Aunque Transmilenio S.A. es una empresa 100% pública, la prestación del servicio es ofrecida por dos tipos de concesionarios privados: Siete (7) en el modo BRT, con buses articulados y bi-articulados rojos; y  trece (13) en el  servicio zonal, mas conocido como el SITP, dentro de los que se encuentran tres (3) concesiones que también operan  buses rojos de alta capacidad, desde los portales de la Fase III de TransMilenio.

Adicionalmente, en el ultimo mes, Transmilenio S.A. asumió el control del remante del Transporte Público Colectivo, buses tradicionales, que se encuentra en proceso de salida definitiva con la entrada en operación del SITP en toda la ciudad.

Técnicamente el Sistema Transmilenio hoy tiene dos grandes componentes: el correspondiente a los buses de gran capacidad que operan por los carriles segregados –identificados como el TransMilenio o BRT- y el correspondiente a los buses de menor capacidad que operan en el resto de las vías de la ciudad, identificados como SITP.

La fusión  del SITP  con el Sistema TranMilenio conlleva un triple reto: poner en operación los servicios zonales e interzonales, contar con un sistema unificado de recaudo y lograr una integración operativa y económica adecuada con el BRT. Sobre esto último tratarán los próximos párrafos.

Una de las lecciones del arranque de Transantiago fue que, debido a la “optimización de rutas” y la reducción en el número de buses, los usuarios desconocían la nueva red, sus rutas, las frecuencias y los orígenes-destino; entonces optaron por utilizar el Metro de Santiago para movilizarse por la ciudad, modo precedido de una merecida fama de eficiencia y buen servicio. Así no fueran usuarios frecuentes del mismo, el Metro era un sistema que conocían y les daba mucha mas confiabilidad que el servicio de Transantiago. Lo anterior sobrecargó el Metro y este colapsó por la gran demanda que recibió, en un periodo muy corto.

La entrada en operación progresiva del SITP ha venido causando un efecto similar en TransMilenio, a pesar de los esfuerzos por mantener operando  una parte de las rutas tradicionales pues, sin dejar a un lado todas las dificultadas conocidas, el BRT resultó mucho mas confiable que los servicios zonales en los buses azules y naranja. Así, buena parte de la sobrecarga de TransMilenio en los últimos años viene, además de las razones presentadas en entregas anteriores, de la lenta entrada de operación de las rutas del SITP.

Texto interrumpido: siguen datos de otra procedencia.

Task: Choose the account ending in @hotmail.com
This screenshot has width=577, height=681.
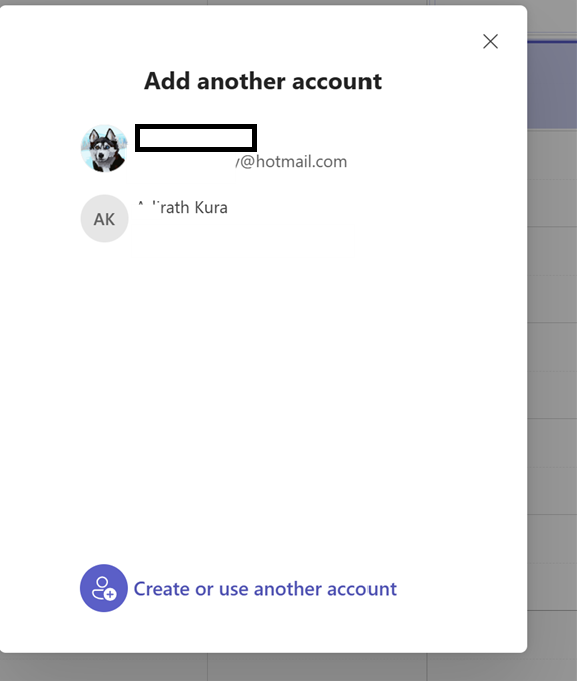Action: point(214,149)
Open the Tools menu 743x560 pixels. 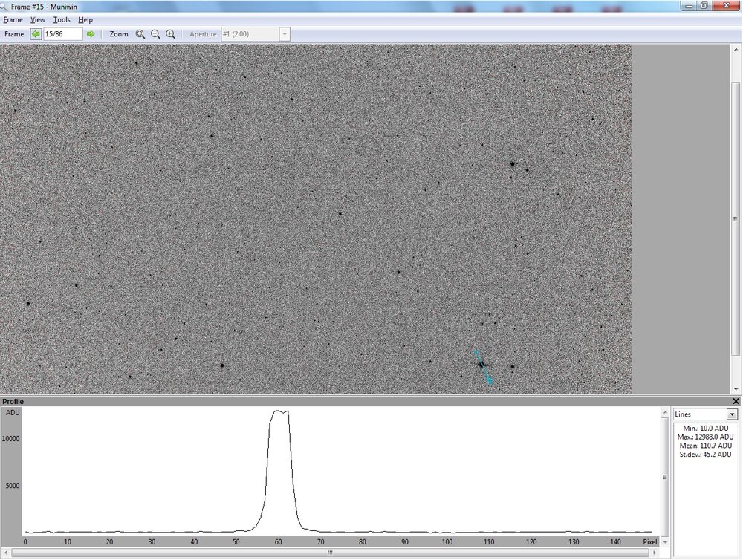tap(62, 19)
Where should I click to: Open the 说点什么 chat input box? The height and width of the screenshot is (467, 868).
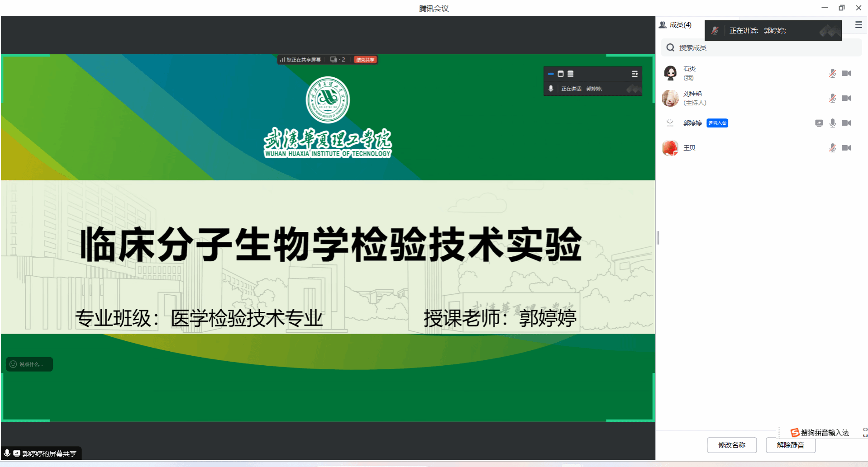point(30,364)
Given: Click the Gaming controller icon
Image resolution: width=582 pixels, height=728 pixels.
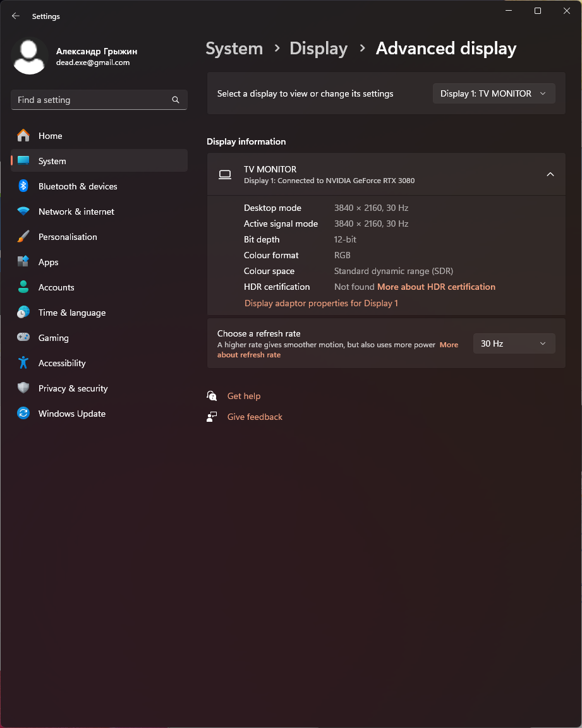Looking at the screenshot, I should [x=23, y=338].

Quienes planearon las rutas interzonales del SITP sin duda pensaron que estas no solo estarían en funcionamiento en un tiempo razonable, sino que iban a complementar parte de la operación de TransMilenio en algunos corredores sustitutos, al tiempo que se ampliaba la infraestructura de troncales. Pero el resultado desafortunadamente fue contrario a lo esperado: las rutas interzonales no brindaron el  apoyo necesario para descongestionar un corredor como la Caracas y, por el contrario, su lenta implementación lo ha sobrecargado. Sin mencionar que como la gestión de los ingresos está centralizada en Transmilenio S.A., los requerimientos de subsidio a la operación se han sumado entre todos los componentes del servicio, poniendo la situación financiera del sistema en grandes dificultades en su conjunto.

No creo que la idea de fusionar la planeación, operación y gestión del recaudo de TransMilenio y el SITP, o de los dos componentes del SITP o los dos modos que controla la agencia pública, según como se quiera llamar, haya sido una mala idea per se, pero la implementación llevada a cabo ha sido muy perjudicial para la operación y la prestación del servicio del componente BRT de TransMilenio.

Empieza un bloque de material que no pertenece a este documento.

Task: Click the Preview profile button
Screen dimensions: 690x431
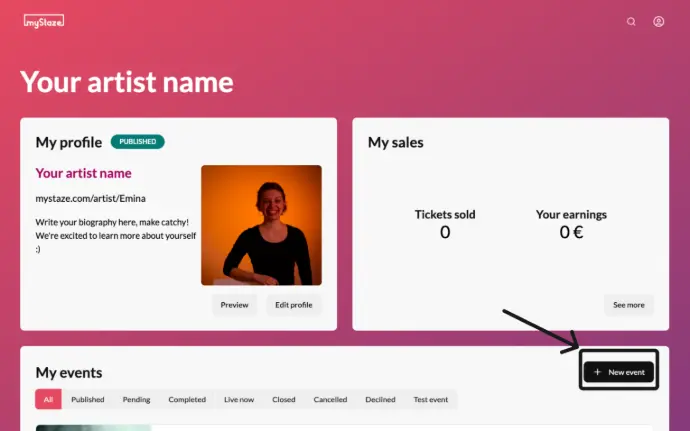Action: 234,305
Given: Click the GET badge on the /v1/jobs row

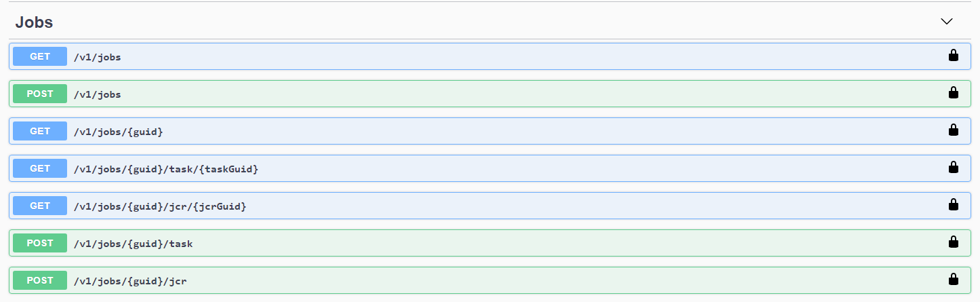Looking at the screenshot, I should click(x=40, y=56).
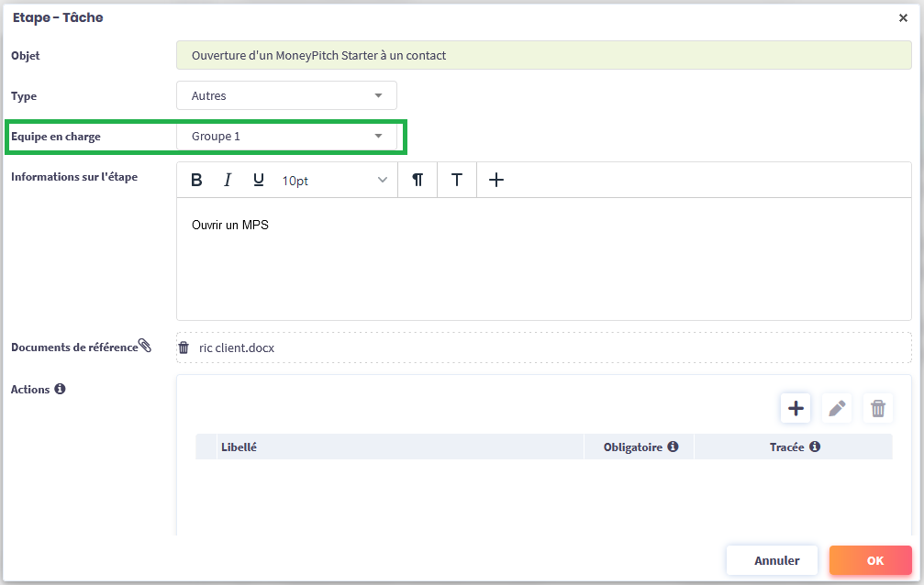This screenshot has width=924, height=585.
Task: Click the paragraph formatting icon
Action: [x=417, y=181]
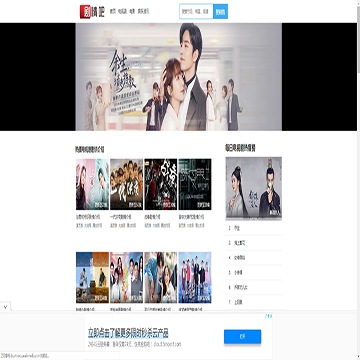
Task: Collapse the bottom ad with the chevron
Action: (x=6, y=306)
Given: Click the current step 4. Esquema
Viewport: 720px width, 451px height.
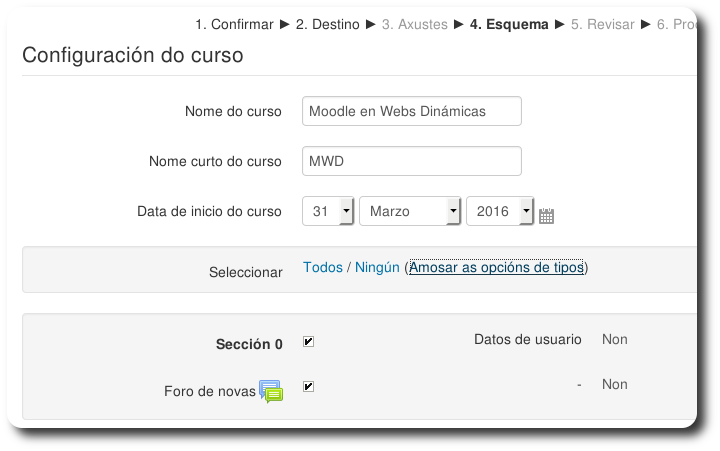Looking at the screenshot, I should click(509, 25).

Arriesgándome un poco en dar alguna idea de alivio en el corto plazo y pensando al menos en el corredor BRT mas afectado por la entrada en operación del SITP, es decir la Avenida Caracas, una alternativa de solución de corto plazo es que dada la integración del medio de pago finalmente lograda y previo a la urgente reconstrucción física del corredor, buses azules interzonales del SITP deberían operar servicios corrientes en los carriles derechos de la Caracas y dejar las vías centrales a los servicios expresos con buses de alta capacidad, luego de un proceso de reorganización de rutas del BRT que se tratará en la siguiente entrega.